For this week’s twin post with the amazing Rachel from undivinelight, we’re talking about the things that we love when it comes to the setting of our fantasy novels. It was really hard for me to narrow it down to just five things, but I think I managed!

  1. A sense of history. For all that I felt The Lord of the Rings went much too long and was too dry (I know–blasphemy!) I loved how real the world felt. A big part of that was that it practically bled history. Stories of ancient battles, ruins of past civilizations, rivalries that run deep–I eat that stuff up!

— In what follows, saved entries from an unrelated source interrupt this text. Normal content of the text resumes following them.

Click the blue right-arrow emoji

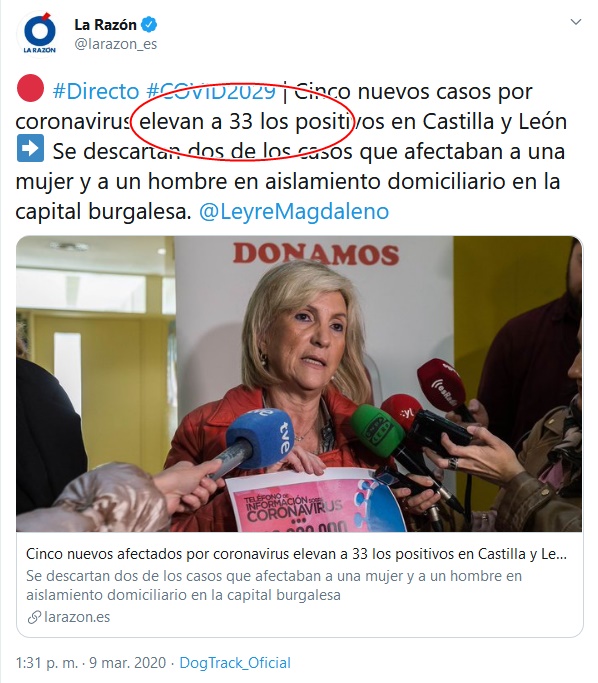pos(30,148)
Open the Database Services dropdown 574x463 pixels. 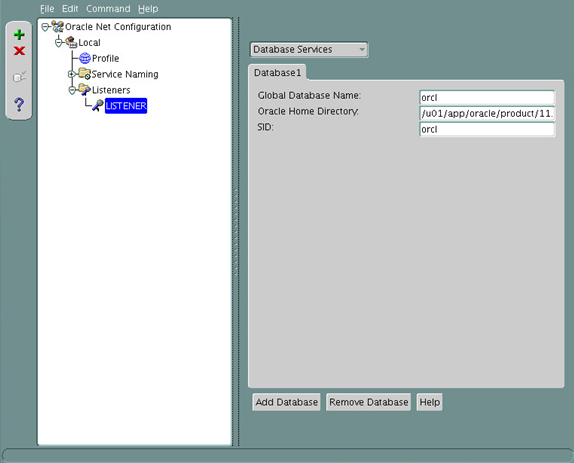click(309, 49)
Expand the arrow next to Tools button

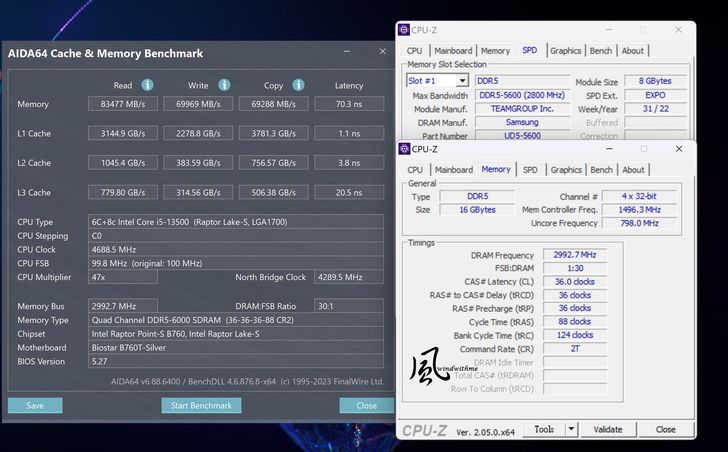click(x=570, y=430)
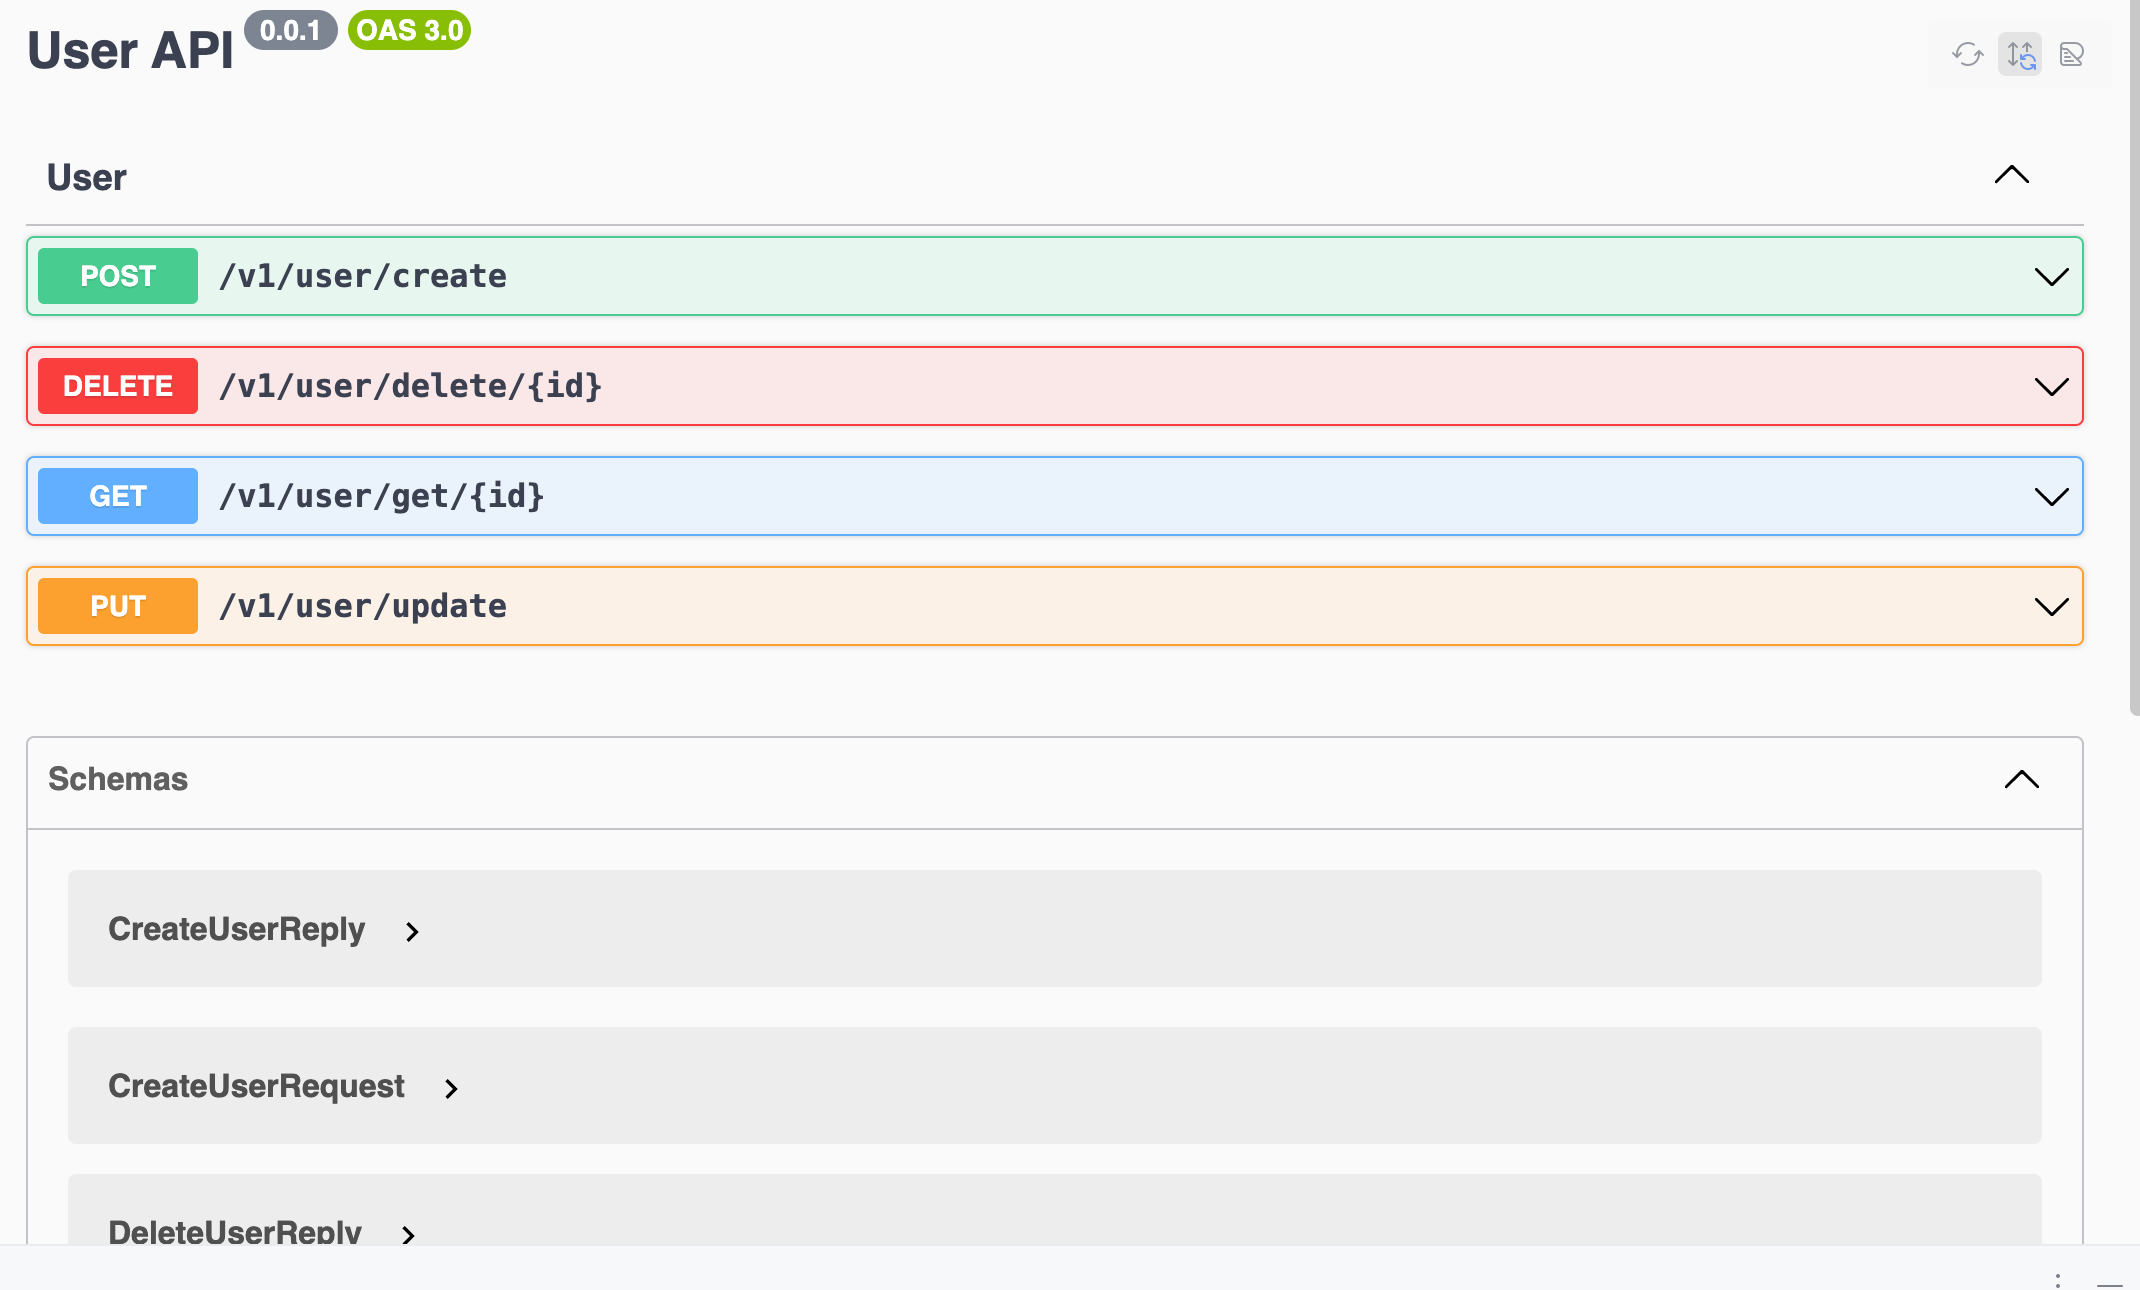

  2. A complex system of morality or beliefs. Especially if it has gray areas or aspects that hit me where it hurts. I’m looking for example at Trader culture from Tamora Pierce’s Emelan books. Traders have their own laws, their own taboos, their own superstitions. And all of that adds up to heartbreak for one of the main characters. Even as I’m hurting for her, I understand why her culture is treating her the way it does and not blaming them for acting according to their laws.
  3. Food! Not going to lie, I’m a foodie. Very little builds a setting for me quicker than seeing what the characters are eating. George R. R. Martin catches a little bit of well-meant ribbing for the lavish descriptions of regional meals, but to me it’s invaluable. I know that Winterfell’s meals tend to be spare of frills. It’s a hard land–the people need practical foodstuffs and hardy livestock and crops. Dorne, however, has the luxury of spices. The royals in King’s Landing can afford all the lavish, decadent treats they want.
  4. Music and dance. Instruments, lyrics, rhythm, they all lend a lot to the feel of a world on the page. Lynn Flewelling’s Nightrunner books use music as a way to distinguish between various regions, what songs are appropriate where, what dances a person of various stations would be expected to know. And all of that builds the illusion of a real place for the reader.
  5. Characters that are deeply impacted by their world. This is the make it or break it moment for me. An author can have crafted the most amazing setting, but if the protagonist doesn’t feel like a product of that world, I’m not going to stick around for it. Pacat’s Captive Prince series, for example, does a fantastic job of drawing the distinctions between Akielos and Vere, and their respective princes fit perfectly into their constructed worlds. That’s what sells the books for me.

And I could go on and on. Fashion, manners, religion and mythology, technology, and too many other facets to even begin to mention. But what’s most important to me is that all the pieces come together into a believable, immersive whole that I can lose myself in for awhile.